# PASSAGE SHOWN
════
The proofs for em start to be difficult to follow for a human, it happens like when I got into more complex chemlambda molecules, only this time

- I don’t have code to verify/run them
- I try to stick as much as possible to classical ways and notations

So I’d appreciate some help or advice, what to use? Haskell? Some proof assistants? Help needed here, this could turn into a fun code project.

**UPDATE:** Coq would be great.

**UPDATE 2:** Yes differential geometry can be formalized in Coq, CoC, etc. Hamiltonian mechanics for sure, QM almost sure, statistical thermodynamics is within reach. Only patience is needed. But for what? A pat on the back? A team would do this in 5 years, I’m not sure I’m willing to do this rewrite for reasons which suck. Probably will do it though for fun and fuck you. /

Here are some things I’d like to try with the help of code:

- have all the proofs from the em paper written and verified
- program in em REPL style
- the trees notation I use are very close to writing, they are like forrests of trees, so a side effect of the notation is that it shortens considerably the exposition of the proofs (of course that trees are nice, if they are not too big, then even this tree notation does not fit on page). Some visual trick/code to help?
- exploration of CONICAL the category of conical groups and the smaller CARNOT category. These are (severely) not compact symmetric monoidal categories, even if FinHilb can be made into a subcategory of CARNOT, FinVect too. Explain concretely why things break in interesting ways for CONICAL. Discover some new category stuff in the process.
- btw why not make some categorical QM translation from FinHilb into CONICAL? Everything should work nice, just use the embedding. I don’t know what gives though, but it does use (Pansu) differentiability arguments instead of scalar products structures, hm.
- this would really really interest me: build something which correspond to Gleason and Montgomery-Zippin, afaik their solution of the Hilbert 5th problem was not formalized.
════
# DIRECTIONS
Update the post on formalizing the em proofs from "- exploration of" up to and including "in the process." so that "FinSet" stands in place of "FinVect", and give that stretch of the post.

# SOURCE EXCERPT
════
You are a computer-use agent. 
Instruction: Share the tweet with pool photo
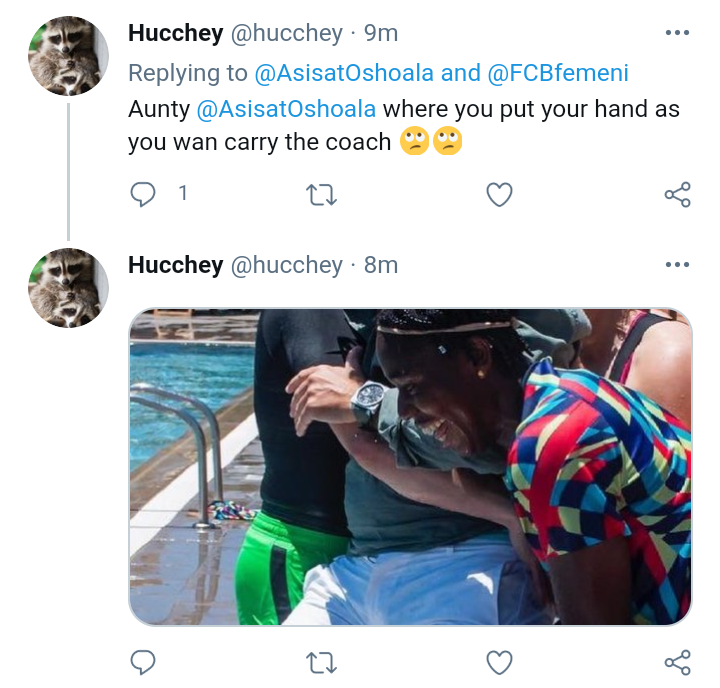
════
# CORRECT RESPONSE
- exploration of CONICAL the category of conical groups and the smaller CARNOT category. These are (severely) not compact symmetric monoidal categories, even if FinHilb can be made into a subcategory of CARNOT, FinSet too. Explain concretely why things break in interesting ways for CONICAL. Discover some new category stuff in the process.